高倉天皇の寵愛を受けていた小督局は清盛の怒りを知り、密かに身を隠してしまいます。天皇は嘆き悲しんでいたが、小督が嵯峨野の辺りにいるらしいと知って、仲国に捜し出すよう命じます。片折戸のある家というだけの手掛りでしたが、折しも中秋の名月、何度も小督の琴の相手で笛を吹いたことのある仲国は、名月に向って小督が奏でるであろう音色を頼りに、嵯峨野に馬を走らせます。やっとそれらしい家を探し出して案内を請うと天皇の手紙を手渡し、月下の酒宴で舞を舞い、再び馬に乗ると去って行きます。
芦屋の里で宿を借りようとした僧は、里の人に断わられ、化け物が出ると警告されながらも無住の堂に泊まります。
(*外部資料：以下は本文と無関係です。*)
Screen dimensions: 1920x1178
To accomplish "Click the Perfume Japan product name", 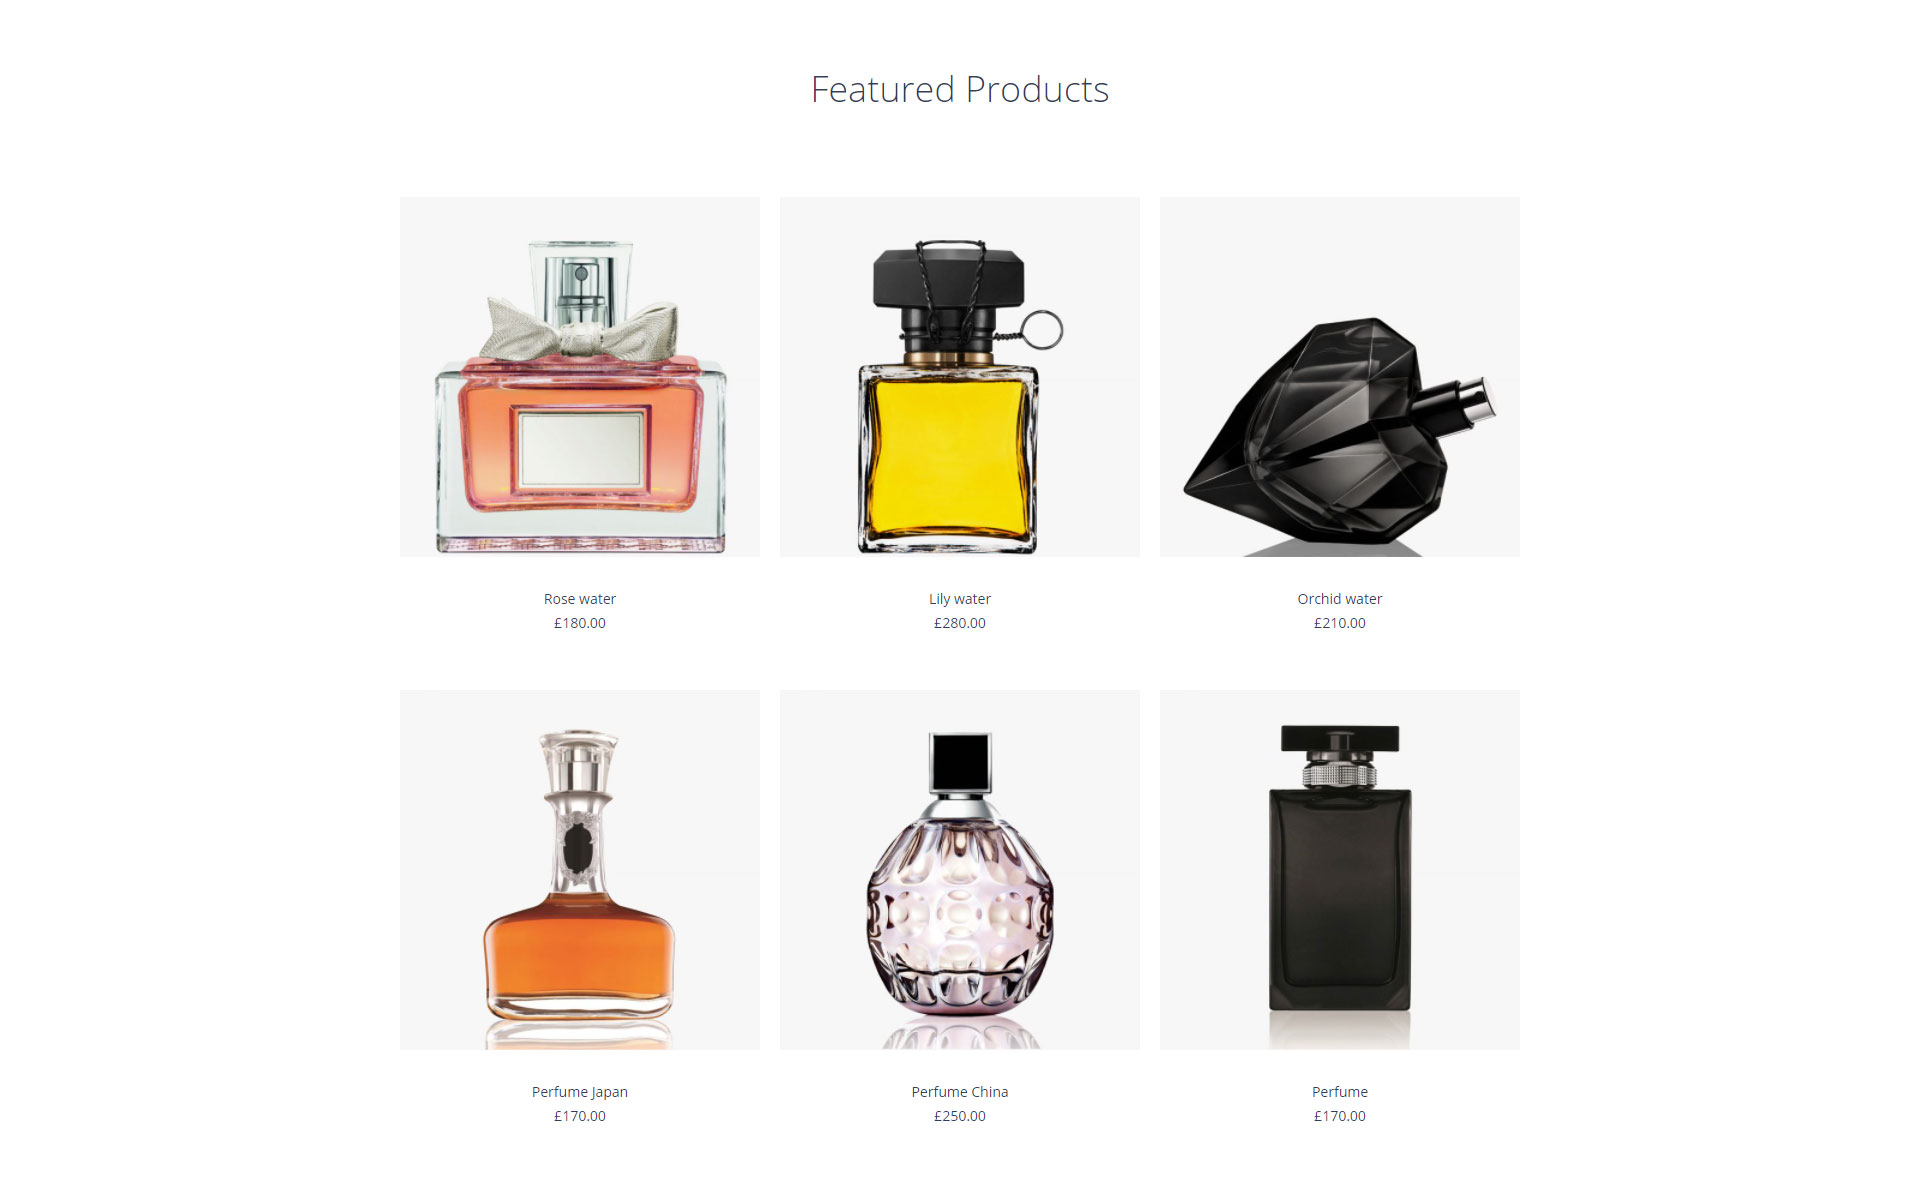I will [x=580, y=1092].
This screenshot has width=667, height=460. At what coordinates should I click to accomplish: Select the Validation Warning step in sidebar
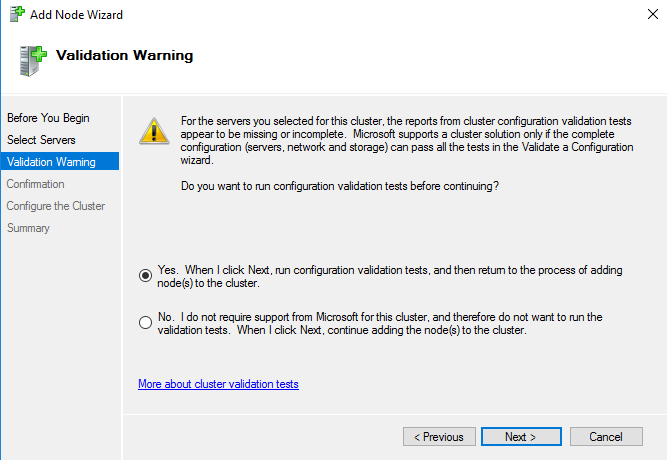coord(51,162)
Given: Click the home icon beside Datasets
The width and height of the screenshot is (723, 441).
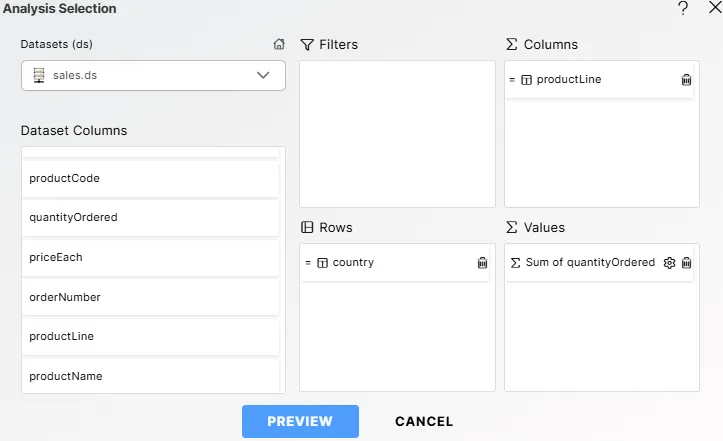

その夜里人の言った通り、不気味な様子をした者が舟に乗って現れ、僧の問いに答えて自分は源頼政に退治された「鵺」の亡霊であると明かし、仁明天皇の御所の上空の黒雲に潜んでいたところを頼政に打ち落され、猪早太にとどめをさされた事を語ります。その夜正体を現した鵺は、射落とされたときの様子、頼政は名を上げたが、自らはうつお舟に入れられて、淀川に流された有様を語って去って行きます。
薪を取りに行くため朝早く家を出た山人は、眠くなり道で寝ることにします。そこへ修行中の山伏もやって来て、長旅で疲れたため山人の近くで横になり寝ていると、用事があって使いに出た男が通りかかります。男は、山人が昼食用に持っていた苞(藁でつつまれた弁当)を見つけ盗み食いをしますが、山人が起きそうになると……。
野上の宿の遊女花子は、東国へ下る吉田少将と契りを結び、帰りを待ちますが、少将と取り交わした扇を手にして仕事をしないので、追い出されてしまいます。一方都に上る少将は野上に立ち寄り花子を訪ねますが行方がわからず、仕方なく都へ向かいます。糺の森に着いた少将達は、秋には忘れられてしまう扇にちなんで「班女」と仇名をつけられた花子に出会い、互に扇を見せ合って再会を喜び、あらためて契りを結ぶのでした。
大唐の天狗の首領是界坊は、かねがね神道の国である日本を魔道に引き込もうと決心し、日本の天狗の首領である太郎坊を訪ねて愛宕山までやって来ます。是界坊は太郎坊の庵室で自らの野望を語り、太郎坊も協力を申し出て、まず日本の天台山たる比叡の御坊に襲いかからんと嵐と共に去って行きます。場面が替わって、比叡山の僧が勅命を受けて参内するため下山する途中、俄かに天候が悪化し、垂れ込める黒雲の中から天狗姿の是界坊が襲いかかりますが、日本の仏神の力を合わせての総攻撃に降参し、逃げ帰ります。